[Start of section]

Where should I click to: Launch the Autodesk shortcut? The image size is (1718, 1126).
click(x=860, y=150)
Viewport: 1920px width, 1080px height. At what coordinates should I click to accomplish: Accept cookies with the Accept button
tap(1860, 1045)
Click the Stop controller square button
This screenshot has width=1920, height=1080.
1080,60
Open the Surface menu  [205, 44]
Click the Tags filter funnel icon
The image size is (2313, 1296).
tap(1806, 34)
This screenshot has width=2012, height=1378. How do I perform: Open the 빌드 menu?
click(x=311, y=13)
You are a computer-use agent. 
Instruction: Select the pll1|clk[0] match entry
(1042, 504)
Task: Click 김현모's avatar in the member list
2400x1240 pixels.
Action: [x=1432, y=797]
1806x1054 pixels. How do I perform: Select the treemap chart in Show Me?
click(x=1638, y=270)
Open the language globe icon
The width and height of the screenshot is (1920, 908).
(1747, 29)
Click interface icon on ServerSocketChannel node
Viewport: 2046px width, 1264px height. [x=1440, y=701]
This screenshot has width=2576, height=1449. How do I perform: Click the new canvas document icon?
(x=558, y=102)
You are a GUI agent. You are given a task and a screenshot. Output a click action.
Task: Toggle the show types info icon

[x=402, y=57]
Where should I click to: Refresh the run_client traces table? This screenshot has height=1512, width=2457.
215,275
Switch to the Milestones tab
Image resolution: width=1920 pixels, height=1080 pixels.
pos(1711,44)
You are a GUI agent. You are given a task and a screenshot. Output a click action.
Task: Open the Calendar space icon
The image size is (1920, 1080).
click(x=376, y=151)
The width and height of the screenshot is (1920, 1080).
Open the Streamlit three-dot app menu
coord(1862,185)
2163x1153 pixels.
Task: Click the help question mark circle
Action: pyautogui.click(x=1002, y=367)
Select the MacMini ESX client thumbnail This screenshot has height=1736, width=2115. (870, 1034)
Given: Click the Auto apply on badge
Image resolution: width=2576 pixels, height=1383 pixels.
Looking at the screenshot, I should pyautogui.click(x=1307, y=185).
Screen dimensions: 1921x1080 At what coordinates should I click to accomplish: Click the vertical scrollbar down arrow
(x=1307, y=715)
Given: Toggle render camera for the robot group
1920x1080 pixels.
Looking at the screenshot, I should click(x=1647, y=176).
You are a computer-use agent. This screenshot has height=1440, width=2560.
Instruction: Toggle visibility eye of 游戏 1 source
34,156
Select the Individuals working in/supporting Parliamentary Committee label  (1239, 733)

[End of section]

INSTRUCTIONS FOR THE TASK: From the material above, set down exactly the lines starting at the one with "Open the Surface" and ending at the one with "Task: Click 김현모's avatar in the member list", end lines included.

FINISHED EXERCISE:
Open the Surface menu  [205, 44]
Click the Tags filter funnel icon
The image size is (2313, 1296).
tap(1806, 34)
This screenshot has width=2012, height=1378. How do I perform: Open the 빌드 menu?
click(x=311, y=13)
You are a computer-use agent. 
Instruction: Select the pll1|clk[0] match entry
(1042, 504)
Task: Click 김현모's avatar in the member list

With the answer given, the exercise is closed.